__DOCUMENT__
+++

Gallipolis Island is an island on the Ohio River along the bank at Gallipolis, Ohio and across from Mason County, West Virginia, USA.

Although located within the boundaries of West Virginia, Gallipolis Island historically belonged to the city of Gallipolis, Ohio until the city and a private landowner, Michael Hoeft, from Milton, W.Va., donated their ownership shares of the island in 2016 to the West Virginia Land Trust.

The land trust protects the island as essential habitat for fish, mussels, birds and other animals, as well as for public recreation.

The West Virginia Land Trust intends to stabilize stream banks to keep it from eroding—the island was once more than 85 acres, but erosion reduced its size over the years to just a few acres.

+++

__DATA ROWS__

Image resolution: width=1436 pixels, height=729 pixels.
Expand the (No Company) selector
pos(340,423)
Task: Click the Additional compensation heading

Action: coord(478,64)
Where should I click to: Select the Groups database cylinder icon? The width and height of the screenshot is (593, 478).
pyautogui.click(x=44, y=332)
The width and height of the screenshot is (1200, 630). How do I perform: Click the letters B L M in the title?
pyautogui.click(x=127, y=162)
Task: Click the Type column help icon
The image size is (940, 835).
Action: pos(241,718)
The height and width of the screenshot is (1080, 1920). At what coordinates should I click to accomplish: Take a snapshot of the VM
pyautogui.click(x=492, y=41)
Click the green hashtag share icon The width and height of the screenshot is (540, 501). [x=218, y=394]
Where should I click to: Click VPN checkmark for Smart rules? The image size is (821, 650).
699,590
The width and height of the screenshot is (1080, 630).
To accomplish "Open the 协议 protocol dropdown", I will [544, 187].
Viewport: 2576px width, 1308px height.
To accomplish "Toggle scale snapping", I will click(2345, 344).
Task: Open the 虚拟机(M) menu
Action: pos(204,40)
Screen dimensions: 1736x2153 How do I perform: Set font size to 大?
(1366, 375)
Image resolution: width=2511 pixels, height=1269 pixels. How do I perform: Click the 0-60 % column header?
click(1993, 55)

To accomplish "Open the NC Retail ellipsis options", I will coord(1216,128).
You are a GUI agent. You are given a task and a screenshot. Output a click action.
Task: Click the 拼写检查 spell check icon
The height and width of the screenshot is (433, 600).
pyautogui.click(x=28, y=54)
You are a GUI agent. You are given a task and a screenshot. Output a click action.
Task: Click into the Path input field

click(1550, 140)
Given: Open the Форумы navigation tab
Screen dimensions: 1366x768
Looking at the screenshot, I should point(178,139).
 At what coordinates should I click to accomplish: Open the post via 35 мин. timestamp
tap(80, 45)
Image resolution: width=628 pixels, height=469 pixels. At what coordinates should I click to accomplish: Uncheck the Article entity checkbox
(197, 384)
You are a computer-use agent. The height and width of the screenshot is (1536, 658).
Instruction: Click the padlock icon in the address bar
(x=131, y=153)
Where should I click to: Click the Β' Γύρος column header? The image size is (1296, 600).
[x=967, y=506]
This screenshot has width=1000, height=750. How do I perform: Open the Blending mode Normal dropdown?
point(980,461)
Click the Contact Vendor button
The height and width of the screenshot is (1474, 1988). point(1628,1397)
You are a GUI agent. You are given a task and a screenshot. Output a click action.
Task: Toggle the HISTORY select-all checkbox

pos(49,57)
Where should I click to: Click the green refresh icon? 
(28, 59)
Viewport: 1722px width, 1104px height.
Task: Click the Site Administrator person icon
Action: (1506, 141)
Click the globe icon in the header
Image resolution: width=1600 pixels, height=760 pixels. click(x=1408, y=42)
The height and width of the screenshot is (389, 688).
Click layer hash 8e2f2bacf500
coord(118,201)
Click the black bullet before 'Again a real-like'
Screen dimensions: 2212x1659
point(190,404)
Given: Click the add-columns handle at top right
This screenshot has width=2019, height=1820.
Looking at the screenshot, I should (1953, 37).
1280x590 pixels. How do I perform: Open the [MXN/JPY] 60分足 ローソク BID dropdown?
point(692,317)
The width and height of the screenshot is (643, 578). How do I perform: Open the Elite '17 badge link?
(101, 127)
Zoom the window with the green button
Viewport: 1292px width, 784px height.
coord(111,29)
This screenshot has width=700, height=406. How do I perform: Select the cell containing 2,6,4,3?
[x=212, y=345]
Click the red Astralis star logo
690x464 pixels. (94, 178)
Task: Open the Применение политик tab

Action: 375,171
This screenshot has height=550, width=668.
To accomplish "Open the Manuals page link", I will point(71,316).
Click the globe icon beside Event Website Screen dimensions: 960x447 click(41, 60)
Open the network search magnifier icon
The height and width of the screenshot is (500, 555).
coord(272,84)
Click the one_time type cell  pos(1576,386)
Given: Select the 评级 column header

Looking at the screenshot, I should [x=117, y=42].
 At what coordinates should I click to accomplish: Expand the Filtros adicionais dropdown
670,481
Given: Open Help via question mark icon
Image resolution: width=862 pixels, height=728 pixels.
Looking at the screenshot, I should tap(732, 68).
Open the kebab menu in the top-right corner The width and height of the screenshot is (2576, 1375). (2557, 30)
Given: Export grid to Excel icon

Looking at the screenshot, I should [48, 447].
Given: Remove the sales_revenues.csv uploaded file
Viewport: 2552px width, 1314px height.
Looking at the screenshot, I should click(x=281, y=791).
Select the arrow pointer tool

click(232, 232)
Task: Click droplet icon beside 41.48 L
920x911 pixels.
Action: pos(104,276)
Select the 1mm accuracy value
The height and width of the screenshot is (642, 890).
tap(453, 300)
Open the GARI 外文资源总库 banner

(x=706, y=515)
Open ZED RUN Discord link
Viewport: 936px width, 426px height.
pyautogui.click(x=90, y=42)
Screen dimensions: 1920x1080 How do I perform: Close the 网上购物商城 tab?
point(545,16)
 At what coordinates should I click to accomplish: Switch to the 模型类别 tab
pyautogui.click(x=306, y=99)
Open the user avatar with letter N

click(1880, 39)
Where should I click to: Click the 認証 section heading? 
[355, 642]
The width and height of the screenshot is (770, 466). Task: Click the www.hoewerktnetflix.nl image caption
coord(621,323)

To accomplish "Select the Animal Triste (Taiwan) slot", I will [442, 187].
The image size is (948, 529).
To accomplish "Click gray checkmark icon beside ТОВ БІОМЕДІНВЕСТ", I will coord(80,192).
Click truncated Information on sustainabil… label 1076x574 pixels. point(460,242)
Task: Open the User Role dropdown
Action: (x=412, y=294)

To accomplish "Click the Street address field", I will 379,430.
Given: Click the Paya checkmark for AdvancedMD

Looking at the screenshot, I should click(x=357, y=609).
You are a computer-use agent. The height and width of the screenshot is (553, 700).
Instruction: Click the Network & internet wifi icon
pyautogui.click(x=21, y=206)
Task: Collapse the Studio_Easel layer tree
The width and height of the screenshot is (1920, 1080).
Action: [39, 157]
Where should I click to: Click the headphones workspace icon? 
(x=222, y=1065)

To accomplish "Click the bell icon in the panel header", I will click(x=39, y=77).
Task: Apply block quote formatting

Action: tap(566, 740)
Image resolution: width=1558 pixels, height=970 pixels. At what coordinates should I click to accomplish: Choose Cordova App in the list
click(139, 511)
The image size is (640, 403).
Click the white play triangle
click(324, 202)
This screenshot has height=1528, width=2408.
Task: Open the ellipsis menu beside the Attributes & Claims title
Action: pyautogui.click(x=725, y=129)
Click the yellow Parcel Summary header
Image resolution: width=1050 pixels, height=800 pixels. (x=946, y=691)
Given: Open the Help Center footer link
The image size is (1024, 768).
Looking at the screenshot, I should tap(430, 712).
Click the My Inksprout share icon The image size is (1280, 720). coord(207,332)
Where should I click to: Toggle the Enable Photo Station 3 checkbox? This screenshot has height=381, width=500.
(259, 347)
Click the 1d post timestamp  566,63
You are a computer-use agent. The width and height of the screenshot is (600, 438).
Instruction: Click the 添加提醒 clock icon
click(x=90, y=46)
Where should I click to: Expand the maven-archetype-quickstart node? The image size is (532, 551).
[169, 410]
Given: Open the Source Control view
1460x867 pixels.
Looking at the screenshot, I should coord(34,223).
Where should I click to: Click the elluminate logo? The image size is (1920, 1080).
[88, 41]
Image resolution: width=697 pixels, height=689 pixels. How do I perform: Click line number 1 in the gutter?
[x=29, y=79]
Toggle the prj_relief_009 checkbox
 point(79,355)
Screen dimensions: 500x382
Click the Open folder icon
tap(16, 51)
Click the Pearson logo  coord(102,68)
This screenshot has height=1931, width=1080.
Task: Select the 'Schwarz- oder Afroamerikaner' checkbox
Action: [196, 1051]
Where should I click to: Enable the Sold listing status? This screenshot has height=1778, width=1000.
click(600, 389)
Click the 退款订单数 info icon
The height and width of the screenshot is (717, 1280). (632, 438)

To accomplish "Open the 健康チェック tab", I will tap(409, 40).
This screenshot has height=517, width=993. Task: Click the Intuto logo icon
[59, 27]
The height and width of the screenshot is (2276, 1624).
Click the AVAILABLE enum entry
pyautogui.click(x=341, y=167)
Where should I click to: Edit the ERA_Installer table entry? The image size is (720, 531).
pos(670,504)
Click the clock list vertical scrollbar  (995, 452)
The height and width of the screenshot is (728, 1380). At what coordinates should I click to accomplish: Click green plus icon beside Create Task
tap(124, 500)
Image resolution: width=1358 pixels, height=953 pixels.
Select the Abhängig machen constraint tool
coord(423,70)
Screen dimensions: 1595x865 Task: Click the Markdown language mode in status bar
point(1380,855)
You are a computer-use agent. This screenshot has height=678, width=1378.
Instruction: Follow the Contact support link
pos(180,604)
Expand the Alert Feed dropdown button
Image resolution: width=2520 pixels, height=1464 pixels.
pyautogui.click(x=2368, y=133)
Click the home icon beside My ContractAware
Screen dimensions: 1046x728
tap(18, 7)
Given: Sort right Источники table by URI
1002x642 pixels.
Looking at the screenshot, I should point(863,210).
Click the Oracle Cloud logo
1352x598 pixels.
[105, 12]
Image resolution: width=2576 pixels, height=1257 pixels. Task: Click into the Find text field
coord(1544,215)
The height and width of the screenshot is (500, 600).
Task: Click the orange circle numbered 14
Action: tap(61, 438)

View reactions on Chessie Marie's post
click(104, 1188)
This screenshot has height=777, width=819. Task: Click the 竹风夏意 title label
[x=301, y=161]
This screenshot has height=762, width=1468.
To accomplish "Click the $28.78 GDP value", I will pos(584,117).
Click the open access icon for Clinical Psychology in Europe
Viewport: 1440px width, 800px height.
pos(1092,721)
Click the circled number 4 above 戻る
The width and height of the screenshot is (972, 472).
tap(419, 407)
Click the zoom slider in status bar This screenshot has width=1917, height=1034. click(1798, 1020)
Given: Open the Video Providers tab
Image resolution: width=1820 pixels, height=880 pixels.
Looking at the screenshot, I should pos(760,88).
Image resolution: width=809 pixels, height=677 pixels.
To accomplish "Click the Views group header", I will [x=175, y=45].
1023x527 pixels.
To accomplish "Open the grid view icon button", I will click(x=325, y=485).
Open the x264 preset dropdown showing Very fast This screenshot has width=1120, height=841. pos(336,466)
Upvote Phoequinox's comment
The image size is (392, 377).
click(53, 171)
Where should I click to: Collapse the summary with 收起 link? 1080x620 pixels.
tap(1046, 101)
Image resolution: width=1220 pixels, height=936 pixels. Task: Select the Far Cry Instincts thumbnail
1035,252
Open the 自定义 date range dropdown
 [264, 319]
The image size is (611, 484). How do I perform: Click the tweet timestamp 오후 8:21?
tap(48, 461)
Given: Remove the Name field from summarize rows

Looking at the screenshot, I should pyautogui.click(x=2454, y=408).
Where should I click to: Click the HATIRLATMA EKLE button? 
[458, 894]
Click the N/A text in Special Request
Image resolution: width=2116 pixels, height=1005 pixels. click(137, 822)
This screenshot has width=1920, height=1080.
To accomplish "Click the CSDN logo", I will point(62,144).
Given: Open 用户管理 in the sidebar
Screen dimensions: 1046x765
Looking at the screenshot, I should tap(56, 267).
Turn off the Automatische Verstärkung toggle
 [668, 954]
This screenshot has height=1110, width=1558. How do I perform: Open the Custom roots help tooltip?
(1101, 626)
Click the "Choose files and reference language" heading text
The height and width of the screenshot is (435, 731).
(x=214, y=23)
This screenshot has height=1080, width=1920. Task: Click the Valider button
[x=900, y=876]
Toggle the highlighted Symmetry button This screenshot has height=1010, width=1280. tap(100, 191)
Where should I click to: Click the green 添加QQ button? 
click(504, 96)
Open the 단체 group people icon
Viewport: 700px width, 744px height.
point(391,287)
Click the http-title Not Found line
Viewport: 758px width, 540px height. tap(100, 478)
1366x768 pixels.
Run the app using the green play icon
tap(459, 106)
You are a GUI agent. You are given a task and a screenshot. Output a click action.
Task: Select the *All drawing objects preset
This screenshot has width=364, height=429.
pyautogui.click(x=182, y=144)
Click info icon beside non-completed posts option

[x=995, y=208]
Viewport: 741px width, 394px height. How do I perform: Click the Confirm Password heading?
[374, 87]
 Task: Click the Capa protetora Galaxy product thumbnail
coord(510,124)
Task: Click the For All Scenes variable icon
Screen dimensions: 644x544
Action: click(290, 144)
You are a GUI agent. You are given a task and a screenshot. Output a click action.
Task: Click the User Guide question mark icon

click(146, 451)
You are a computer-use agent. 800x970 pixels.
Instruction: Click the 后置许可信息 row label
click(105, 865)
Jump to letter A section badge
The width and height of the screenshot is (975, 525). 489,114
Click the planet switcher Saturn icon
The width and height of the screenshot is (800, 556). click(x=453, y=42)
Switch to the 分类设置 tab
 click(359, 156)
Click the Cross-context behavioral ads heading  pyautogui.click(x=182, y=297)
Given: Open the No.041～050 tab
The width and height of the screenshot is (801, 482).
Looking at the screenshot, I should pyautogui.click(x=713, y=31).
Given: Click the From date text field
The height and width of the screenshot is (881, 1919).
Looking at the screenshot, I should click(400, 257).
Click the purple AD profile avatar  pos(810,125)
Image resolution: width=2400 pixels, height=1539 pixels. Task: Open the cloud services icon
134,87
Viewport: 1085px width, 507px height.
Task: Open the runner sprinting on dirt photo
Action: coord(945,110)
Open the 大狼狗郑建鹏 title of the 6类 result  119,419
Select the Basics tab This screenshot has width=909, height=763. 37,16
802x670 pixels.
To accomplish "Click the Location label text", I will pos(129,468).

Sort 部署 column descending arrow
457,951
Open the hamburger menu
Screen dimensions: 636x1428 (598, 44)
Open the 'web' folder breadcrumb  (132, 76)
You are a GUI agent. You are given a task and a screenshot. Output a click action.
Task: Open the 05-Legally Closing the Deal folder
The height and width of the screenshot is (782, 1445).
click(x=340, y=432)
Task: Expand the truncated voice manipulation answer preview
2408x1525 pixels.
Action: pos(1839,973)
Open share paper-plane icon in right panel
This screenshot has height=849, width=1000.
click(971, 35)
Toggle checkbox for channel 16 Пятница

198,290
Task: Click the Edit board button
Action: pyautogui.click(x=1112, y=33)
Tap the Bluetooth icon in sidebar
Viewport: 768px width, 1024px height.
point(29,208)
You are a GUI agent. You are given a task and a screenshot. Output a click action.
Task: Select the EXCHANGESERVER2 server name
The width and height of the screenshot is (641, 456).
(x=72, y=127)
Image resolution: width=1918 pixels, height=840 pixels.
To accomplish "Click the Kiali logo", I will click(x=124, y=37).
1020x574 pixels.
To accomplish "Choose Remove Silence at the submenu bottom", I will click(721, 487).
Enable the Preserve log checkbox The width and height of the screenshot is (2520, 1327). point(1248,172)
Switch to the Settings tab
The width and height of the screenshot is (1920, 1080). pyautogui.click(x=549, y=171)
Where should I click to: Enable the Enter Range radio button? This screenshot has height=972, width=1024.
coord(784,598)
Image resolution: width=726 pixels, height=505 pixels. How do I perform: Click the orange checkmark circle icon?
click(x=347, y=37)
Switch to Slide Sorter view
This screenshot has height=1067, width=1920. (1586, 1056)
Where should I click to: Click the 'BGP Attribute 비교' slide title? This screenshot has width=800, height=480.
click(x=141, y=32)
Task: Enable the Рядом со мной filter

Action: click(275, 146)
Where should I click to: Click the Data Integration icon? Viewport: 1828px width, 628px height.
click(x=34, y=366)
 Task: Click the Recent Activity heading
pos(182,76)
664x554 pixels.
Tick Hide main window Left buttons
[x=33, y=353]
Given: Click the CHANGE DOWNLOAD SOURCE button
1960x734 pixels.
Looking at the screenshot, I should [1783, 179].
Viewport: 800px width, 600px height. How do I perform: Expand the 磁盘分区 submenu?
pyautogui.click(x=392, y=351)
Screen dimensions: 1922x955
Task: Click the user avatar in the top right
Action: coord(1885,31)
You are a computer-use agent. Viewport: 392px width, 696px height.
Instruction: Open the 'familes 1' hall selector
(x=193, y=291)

+++

__PROBLEMS TO WORK ON__
• 1. Translate this sentence from the Gallipolis Island text into Spanish: "The land trust protects the island as essential habitat for fish, mussels, birds and other animals, as well as for public recreation."
• 2. Extend the Gallipolis Island text past its final sentence.

__EXPECTED OUTPUTS__
• 1. El fideicomiso de tierras protege la isla como hábitat esencial para peces, mejillones, aves y otros animales, así como para la recreación pública.

• 2.
Once the West Virginia Land Trust completes its restoration, after 10 years, the island's ownership will be transferred to the United States Department of Fish and Wildlife Service for its inclusion in the Ohio River Islands National Wildlife Refuge, a collection of 22 protected islands along the 362-mile stretch of the Ohio River from Pennsylvania to Kentucky.

According to information collected from Gallia County Historical Society Director Mary Lee Marchi, when the original French 500 found Gallipolis Island in 1770, they discovered wild grapes. Those grapes were then used to produce a local wine that may have been one of the town's first exported products, along with bootleg rum and whiskey.

In the 1840s, the island was turned into a kind of resort with beach access, a picnic area and a playground. In the 1860s, steamboats were made on the island.

Read a West Virginia Land trust article about Gallipolis Island.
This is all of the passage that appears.